Many industrial processes require uniform heating of work pieces. Often, the work pieces must be heated to an elevated temperature in order to accelerate a reaction. Heating a work piece in a vacuum presents particularly difficult problems because the heat transfer efficiency is reduced as the vacuum increases. Many of the processes which are used in the semiconductor industry require tremendously pure environments to avoid contaminating the work piece, e.g., semiconductor substrate, from deleterious side reactions, by products, or heating apparatus degradation contaminants.
Previous apparatus for heating substrates in a vacuum environment encase a standard heater wire in a silica quartz tube. The heater is placed above the substrate and energized to heat the substrate. Because the heating element and the silica or quartz tube expand at different rates because of their different thermal coefficients of expansion, the seal between the silica or quartz shield and the heating element develops micro cracks. When the seal between the heating element and silica or quartz tube breaks this permits the pressure within the tube to rise to ambient conditions when the vacuum environment is terminated. The lack of pressure within the tube equalizes with the surrounding environment by the uptake of gases in the chamber. When the apparatus is used again, the out gassing of the contaminants from the tube results in memory problems and other deleterious side effects to the environment within the vacuum chamber. This destroys or degrades the purity of the vacuum and can cause contamination of the semiconductor device being fabricated.

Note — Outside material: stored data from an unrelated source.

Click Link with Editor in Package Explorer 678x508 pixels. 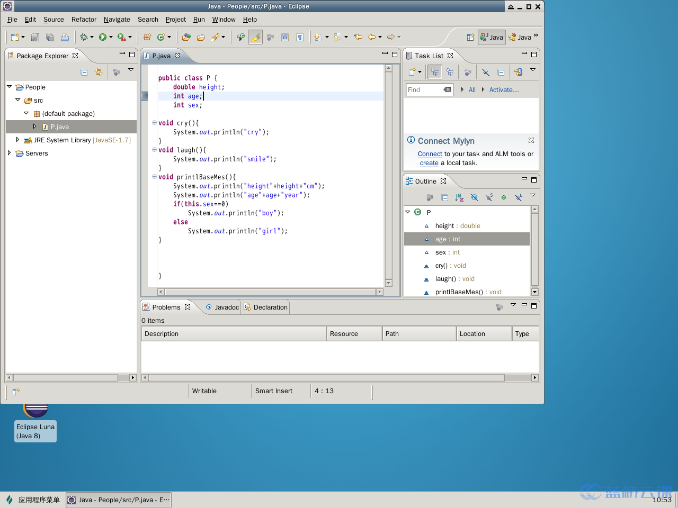99,72
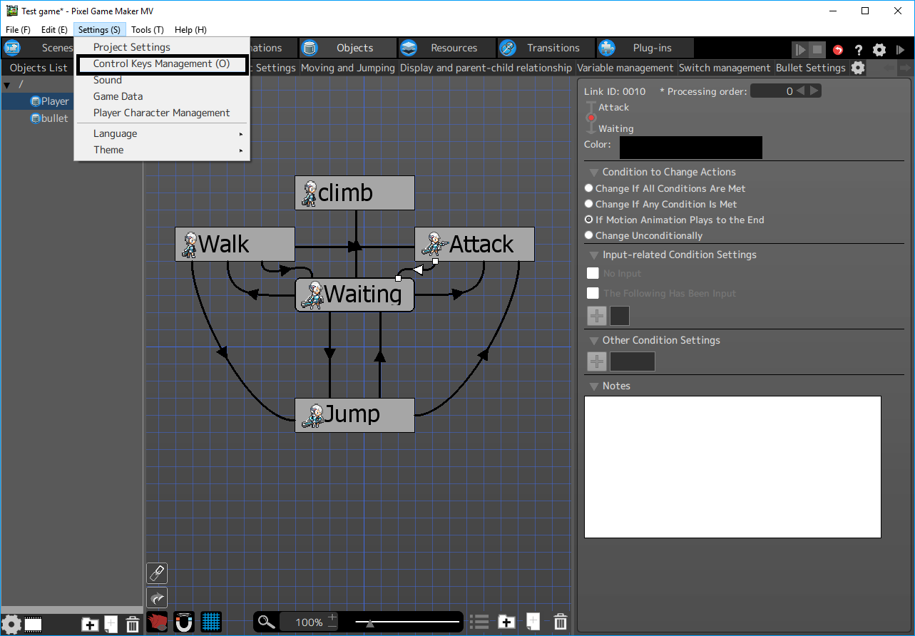Add new folder in Objects List

(x=90, y=625)
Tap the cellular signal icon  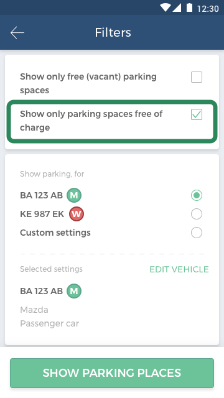pos(177,8)
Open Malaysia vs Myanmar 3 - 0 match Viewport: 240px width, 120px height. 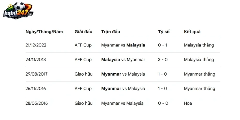(123, 59)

III-V compound semiconductor such as GaAs/A1GaAs devices are of particular interest because of their increased efficiency. Standard quartz heater tubes present particular problems with the fabrication of these devices because the gases used to create the layers in the device react with the silica or quartz. This degrades the environment and increases the problems associated with fabricating high quality semiconductor devices. In addition, the standard copper heater contacts on the outside of the heating lamps forms a gallium copper alloy which quickly reduces efficiency of the heater and drastically shortens its lifetime.
Thus, it would be highly desirable to have an apparatus which can uniformly heat the semiconductor substrate without exposing the environment to unnecessary contaminants or residual dopants from previous manufacturing processes. It would also be desirable to have an apparatus having a modular construction so that individual components can be easily and quickly replaced to minimize the down time of the apparatus.